Tuesday, March 27, 2018
March 8th Blog Post:
Dear Ones...Woke up this morning feeling so hopeful. I thought about my life, your life, the worlds life. I threw on my oversized cuddle coat, put on my happy socks, big dark shades and covered my hair with the hoodie attached to my coat. I said in a whisper and looked upward and said, hello world? bring it on. I walked around the block, morning routine to Starbucks to get my 3 zips of Pike coffee and steamed half and half. After the 1st zip, I got like a small high, second zip I got super happy and everything I looked at, the trees, the stores, the dogs (love dogs,) early morning birds singing (I whistle a tune to them) and hey, whether it is my imagination or not, I'm good, I'm really gooooood with my lot at this moment and look upward with my heart and throw kisses...your friend..e
Dear Ones...Had weird dreams last night.
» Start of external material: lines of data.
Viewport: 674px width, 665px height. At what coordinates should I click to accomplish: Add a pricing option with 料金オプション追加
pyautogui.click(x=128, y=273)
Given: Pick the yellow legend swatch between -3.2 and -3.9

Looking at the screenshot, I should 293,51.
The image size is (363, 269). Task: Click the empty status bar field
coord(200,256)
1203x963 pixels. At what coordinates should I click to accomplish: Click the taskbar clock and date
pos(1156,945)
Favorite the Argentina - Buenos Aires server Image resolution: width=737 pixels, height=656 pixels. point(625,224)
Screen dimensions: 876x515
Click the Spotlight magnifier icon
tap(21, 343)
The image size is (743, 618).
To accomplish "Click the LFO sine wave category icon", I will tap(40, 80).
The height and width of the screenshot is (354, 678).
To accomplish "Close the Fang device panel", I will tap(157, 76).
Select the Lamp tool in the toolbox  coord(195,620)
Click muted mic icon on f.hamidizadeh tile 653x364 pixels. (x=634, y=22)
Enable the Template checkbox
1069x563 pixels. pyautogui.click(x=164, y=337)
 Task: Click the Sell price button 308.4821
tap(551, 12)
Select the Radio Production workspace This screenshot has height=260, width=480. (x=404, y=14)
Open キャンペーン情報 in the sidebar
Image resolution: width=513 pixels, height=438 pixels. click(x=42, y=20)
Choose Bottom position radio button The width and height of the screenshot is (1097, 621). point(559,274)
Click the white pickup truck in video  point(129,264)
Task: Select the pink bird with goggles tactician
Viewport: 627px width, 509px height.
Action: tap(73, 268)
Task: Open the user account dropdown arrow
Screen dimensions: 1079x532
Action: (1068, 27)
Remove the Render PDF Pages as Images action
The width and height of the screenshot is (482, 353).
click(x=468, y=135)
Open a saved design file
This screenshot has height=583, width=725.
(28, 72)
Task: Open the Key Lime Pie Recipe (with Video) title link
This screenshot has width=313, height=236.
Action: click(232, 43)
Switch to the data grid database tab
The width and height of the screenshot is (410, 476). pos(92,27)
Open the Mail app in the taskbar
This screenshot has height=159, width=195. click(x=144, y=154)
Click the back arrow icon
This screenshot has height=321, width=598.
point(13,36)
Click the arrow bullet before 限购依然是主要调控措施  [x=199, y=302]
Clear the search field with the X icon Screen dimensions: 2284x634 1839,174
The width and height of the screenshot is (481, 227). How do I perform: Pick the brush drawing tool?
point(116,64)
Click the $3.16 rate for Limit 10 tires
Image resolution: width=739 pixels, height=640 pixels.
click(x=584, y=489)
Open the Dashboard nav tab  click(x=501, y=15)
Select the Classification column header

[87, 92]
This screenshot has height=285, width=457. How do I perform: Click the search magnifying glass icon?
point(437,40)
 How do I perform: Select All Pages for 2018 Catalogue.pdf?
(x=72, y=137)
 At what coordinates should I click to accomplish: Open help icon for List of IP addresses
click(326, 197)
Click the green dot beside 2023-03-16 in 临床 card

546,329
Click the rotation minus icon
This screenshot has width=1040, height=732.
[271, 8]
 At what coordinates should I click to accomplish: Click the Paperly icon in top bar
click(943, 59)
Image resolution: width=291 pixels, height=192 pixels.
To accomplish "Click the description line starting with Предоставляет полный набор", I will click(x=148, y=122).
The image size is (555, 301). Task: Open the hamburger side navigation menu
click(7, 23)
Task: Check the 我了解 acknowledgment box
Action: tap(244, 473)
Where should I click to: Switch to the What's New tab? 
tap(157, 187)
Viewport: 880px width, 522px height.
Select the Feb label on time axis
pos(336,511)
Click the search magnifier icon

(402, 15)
Maybe 'cause I took myself alone to the movies and saw A WRINKLE AT A TIME. I bought some popcorn and licorice and a chorizo. You see, my grandchildren and I have a tradition. They live in Florida and my when I fly to them or they fly here to LA, its movie time. I sit in the middle and love every second being next to them, sharing the goodies and cell phones are off. I was missing them a lot as always and bought a senior ticket for me and 3 seats, even though I knew they would be empty, but not really you know what I mean., even though they were in Florida and Max my first born grandson lives in Israel and were not physically there, sitting next to me, to me their essence, their vibe as they say, is not measured in distance, but in memories, thank God for my memory.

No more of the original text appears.